Bien sûr, il existe d’autres facteurs pouvant contribuer au repli du chômage des jeunes. Il s’agit notamment des investissements domestiques, l’institutionnalisation de la démocratie, l’urbanisation, etc. Ces paramètres ne sont pas incompatibles avec une plus grande intégration commerciale africaine. Au contraire, la stimulation des investissements privés intérieurs et la liberté d’entreprendre conduiront les pays africains à la diversification des leurs économies et à une complémentarité certaine. Le développement économique basé sur l’exploitation des ressources naturelles est bien possible, au regard du Canada et de l’Australie, à condition de se servir des ressources générées par ces ressources naturelles pour diversifier son économie. L’Afrique peut en faire autant. A titre d’exemple l’énorme potentiel énergétique du Congo, de l’Afrique du Sud, du Nigéria pourrait être utilisé pour résoudre les problèmes d’énergie du contient. De nouvelles infrastructures seraient construites, le commerce intra africain augmenterait, et partant une baisse du chômage des jeunes. Les effets positifs ne s’arrêteront pas là et seront davantage nombreux s’ils s’inscrivent dans une approche régionale. Cela implique la levée des barrières tarifaires et non tarifaires au commerce intra africain, la paix et la sécurité.

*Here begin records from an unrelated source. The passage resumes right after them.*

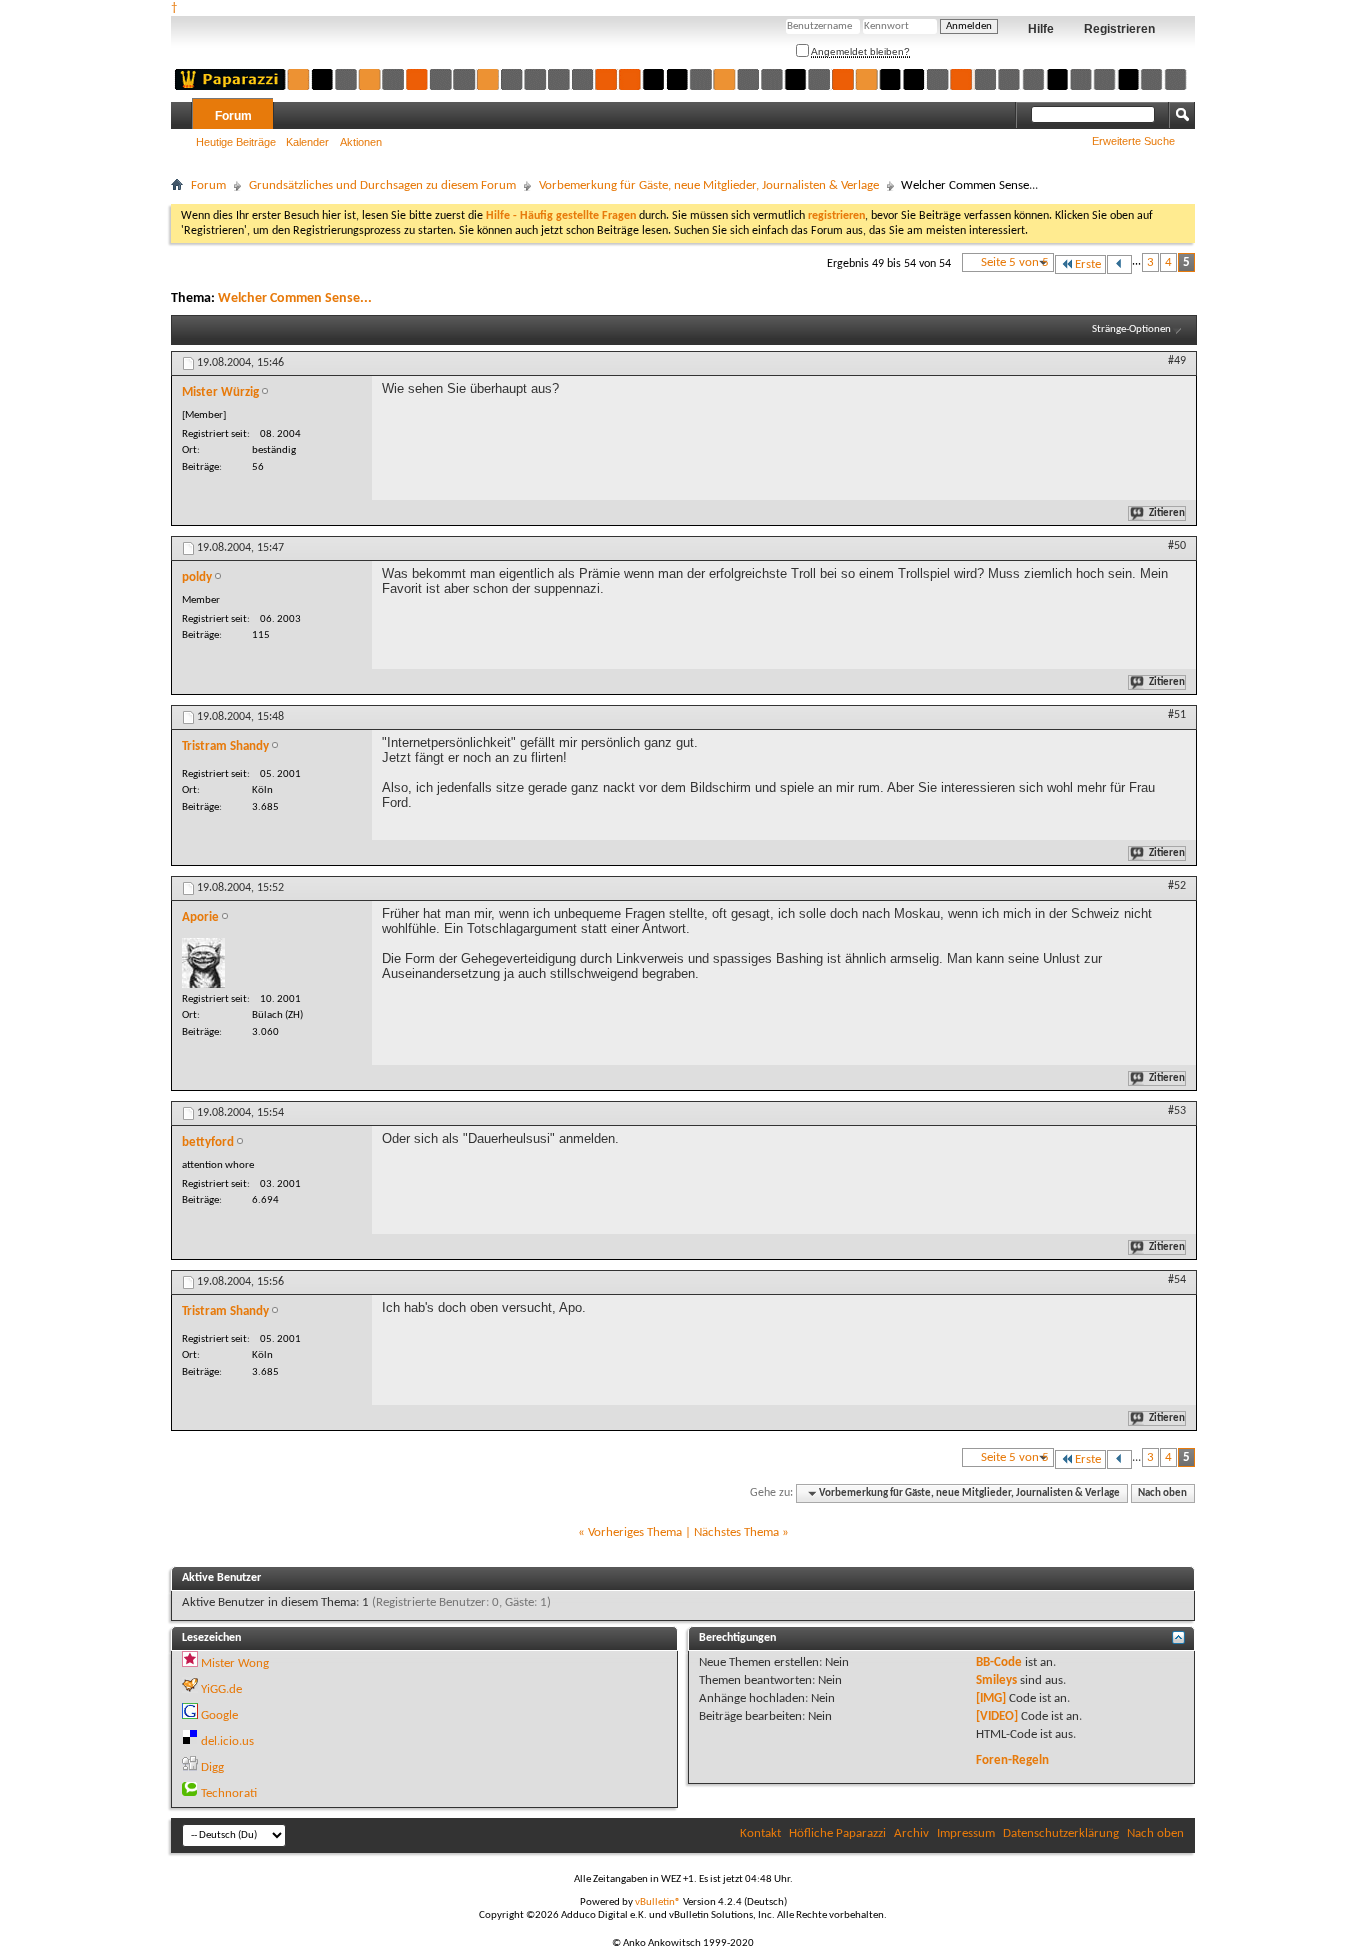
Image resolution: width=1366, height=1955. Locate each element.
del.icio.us (227, 1741)
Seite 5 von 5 (1015, 262)
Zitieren (1167, 513)
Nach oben (1162, 1493)
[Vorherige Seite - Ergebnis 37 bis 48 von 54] (1119, 264)
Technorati (229, 1793)
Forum (233, 116)
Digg (212, 1767)
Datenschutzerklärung (1061, 1833)
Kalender (307, 142)
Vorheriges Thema (635, 1532)
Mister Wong (235, 1663)
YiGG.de (221, 1689)
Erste (1088, 264)
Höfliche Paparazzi (837, 1833)
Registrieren (1119, 29)
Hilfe (1041, 29)
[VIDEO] (997, 1716)
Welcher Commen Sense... (295, 298)
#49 (1177, 361)
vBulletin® (658, 1902)
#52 (1177, 886)
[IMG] (991, 1698)
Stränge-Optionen (1131, 329)
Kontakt (760, 1833)
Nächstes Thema (736, 1532)
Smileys (996, 1680)
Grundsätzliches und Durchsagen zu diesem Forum (382, 185)
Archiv (911, 1833)
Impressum (966, 1833)
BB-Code (999, 1662)
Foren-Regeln (1012, 1760)
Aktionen (361, 142)
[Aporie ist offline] (203, 963)
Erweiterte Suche (1133, 141)
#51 (1177, 715)
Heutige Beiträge (236, 142)
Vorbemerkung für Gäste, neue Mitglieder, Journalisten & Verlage (709, 185)
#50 (1177, 546)
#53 (1177, 1111)
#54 (1177, 1280)
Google (219, 1715)
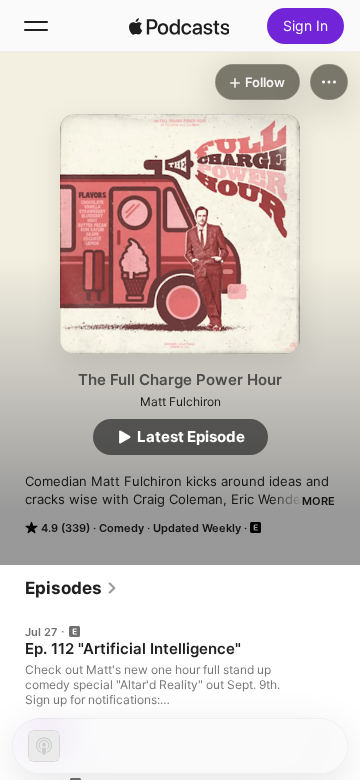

L’expansion du commerce intra africain nécessite donc une action concertée entre pouvoirs publics et milieux d’affaires. Y parvenir permettra non seulement d’améliorer grandement la situation d’emploi des jeunes mais aussi de résoudre d’autres problèmes qui étranglent le continent. Il existe certes un gap entre la théorie et la pratique, mais il est évident de l’Afrique peut et doit commercer avec l’Afrique pour stimuler la création d’emplois et réduire sa dépendance aux chocs extérieurs. La question essentielle est la vitesse à laquelle elle y parviendra.

Teico Kadadji


[1] http://www.wto.org/french/news_f/news12_f/ddg_12apr12_f.htm

[2] CNUCED, Rapport Commerce intra-africain: libérer le dynamisme du secteur privé, Juin 2013

 

 

 

[3] La tranche d’âge correspondant aux jeunes d’après les standards de l’OIT pour le calcul du taux de chômage est celle des 15-24 ans

[4]Anyanwu, J. C. (2014), Does Intra-African Trade Reduce Youth Unemployment In Africa?, Working Paper Series N° 201, African Development Bank, Tunis, Tunisia.